Wind energy has pros and cons, but could benefit Wyoming, professor says
Wyoming wind could power all of California at peak demand five times over, but allowing companies to develop wind fleets in the Cowboy State is a contentious topic.
Exchanging a scene of sagebrush on a pale horizon for a viewscape of turbine blades is considered a bad deal by many in the state. But Wyoming is also plodding through an economic valley, and the state’s key revenue drivers — coal, gas and oil — are each depressed. Talk of diversification enters every discussion on Wyoming economics. That dialogue frequently turns to wind energy, but more often than not those conversations leave a wake of uncertainty and frustration behind them.

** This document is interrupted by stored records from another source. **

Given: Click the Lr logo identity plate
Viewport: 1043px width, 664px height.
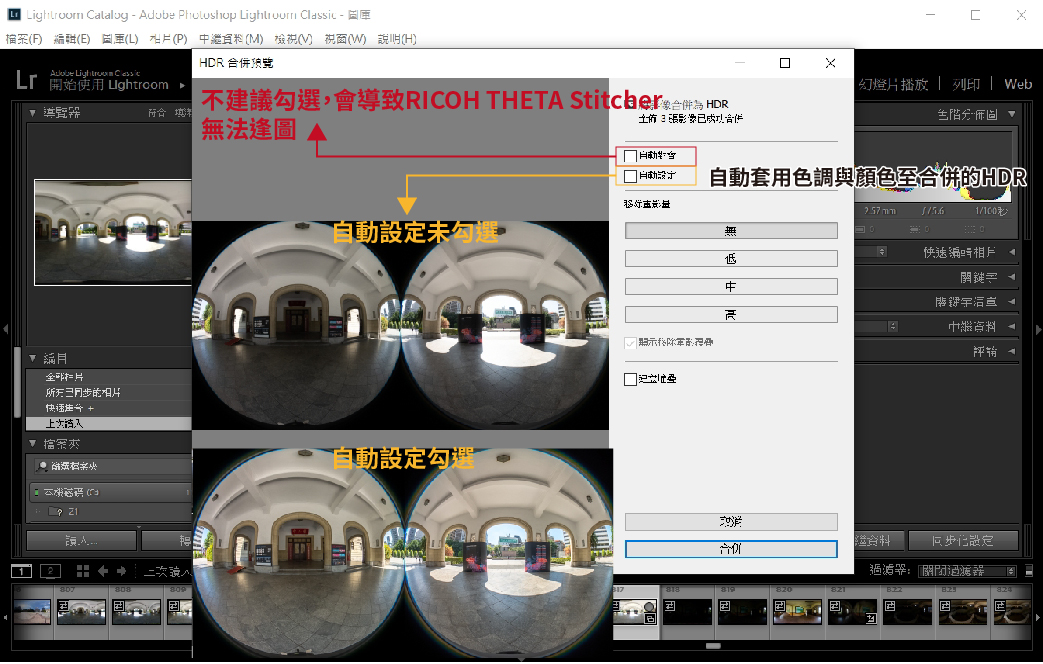Looking at the screenshot, I should 27,82.
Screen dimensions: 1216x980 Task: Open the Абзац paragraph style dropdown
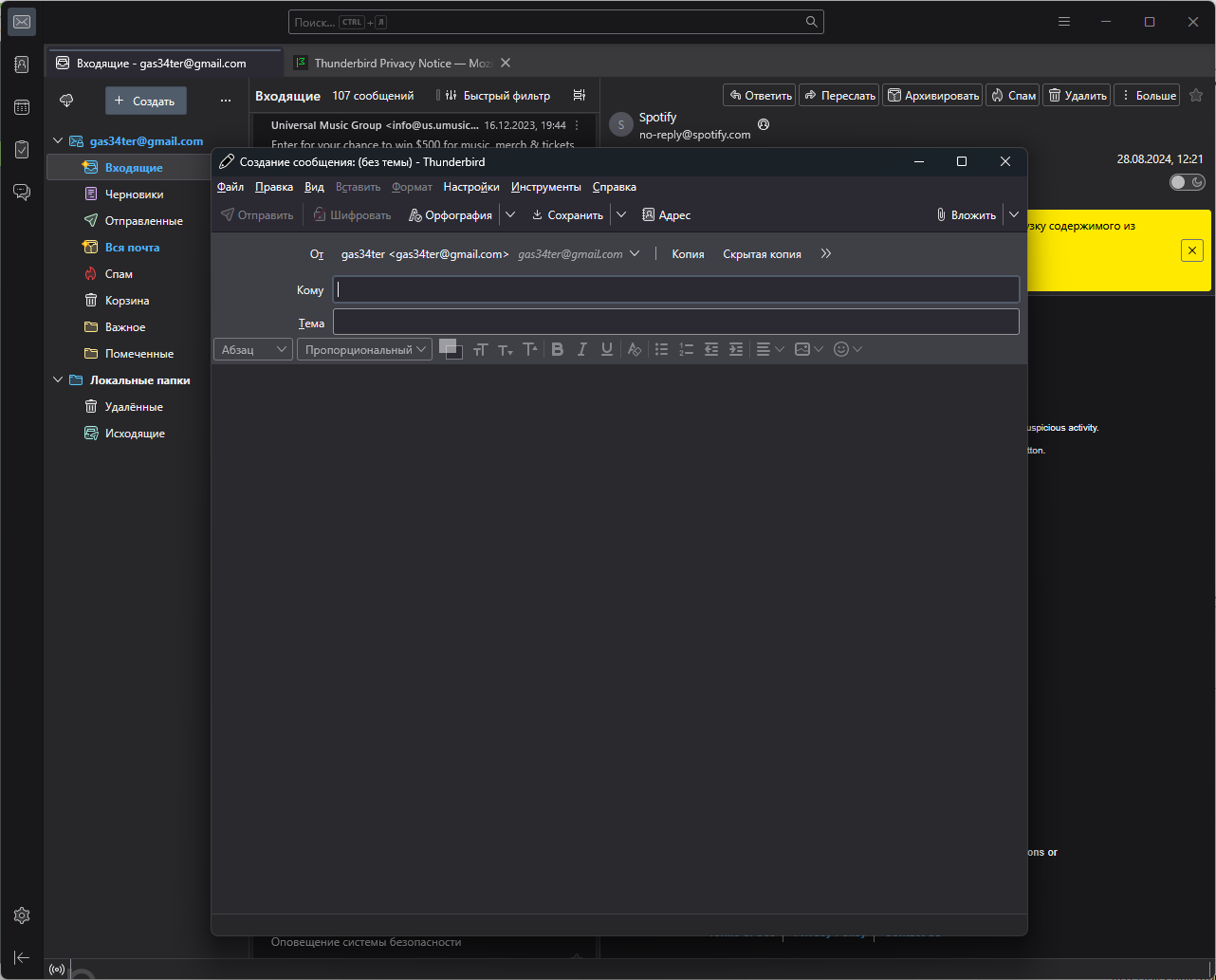click(x=253, y=349)
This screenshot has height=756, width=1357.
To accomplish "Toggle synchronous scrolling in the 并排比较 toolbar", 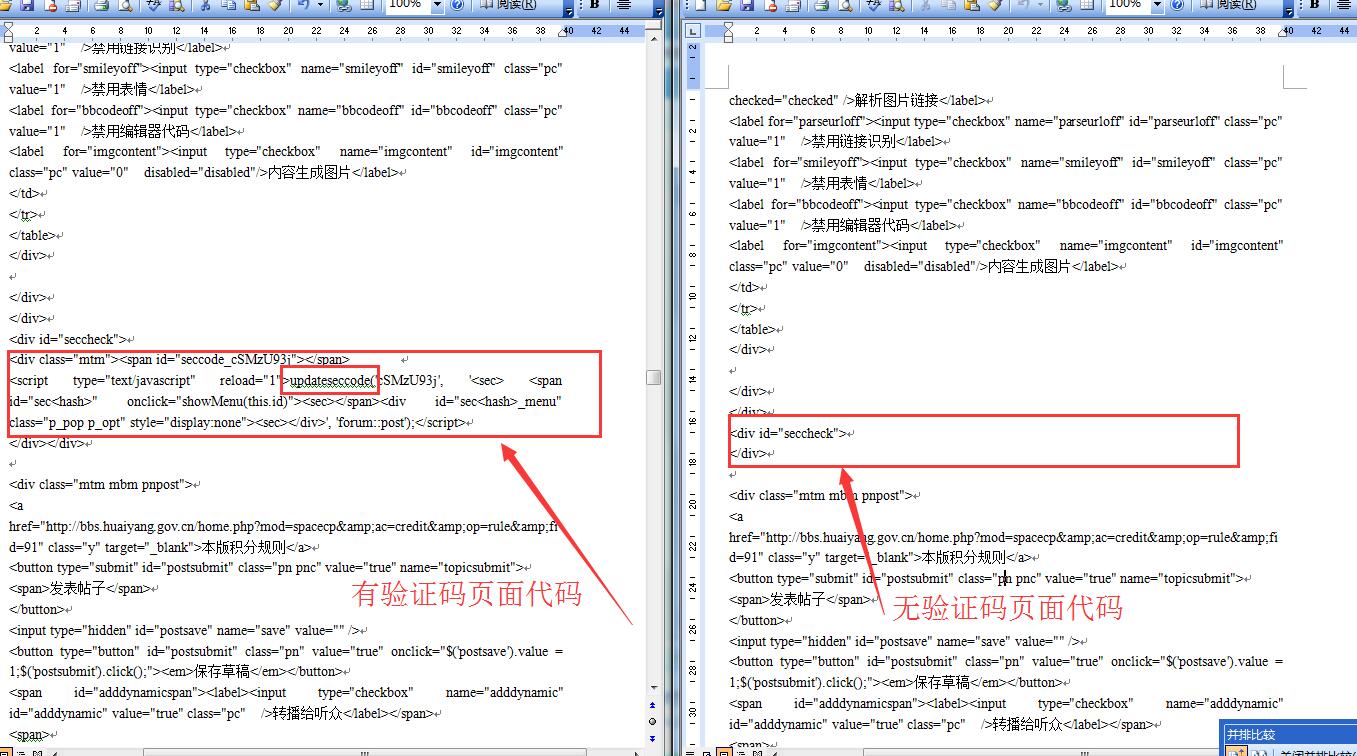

Are the gales that blow through the state at 50 miles an hour an economic benefit in this time of trouble? Or is the development of wind a liability that blights the landscape and challenges an already troubled coal sector?
Those are some of the questions the University of Wyoming’s Jonathan Naughton wanted to address in a lecture series at University of Wyoming in Casper on Thursday. To a handful of students, the director of UW’s Wind Energy Research Center stressed that there are pros and cons to wind but that it represents an opportunity.
Wind development doesn’t please everyone in Wyoming, the professor said. There is something particularly irksome to the human ear when wind blades whoosh through the air. Others dislike the look of 100-meter turbines on the hills, and many argue that wind doesn’t offer the same payoff for development that a coal mine or drilling site does.
If Wyoming is going to continue developing its wind resources, it must be done with sensitivity to the downsides of wind farms, he said.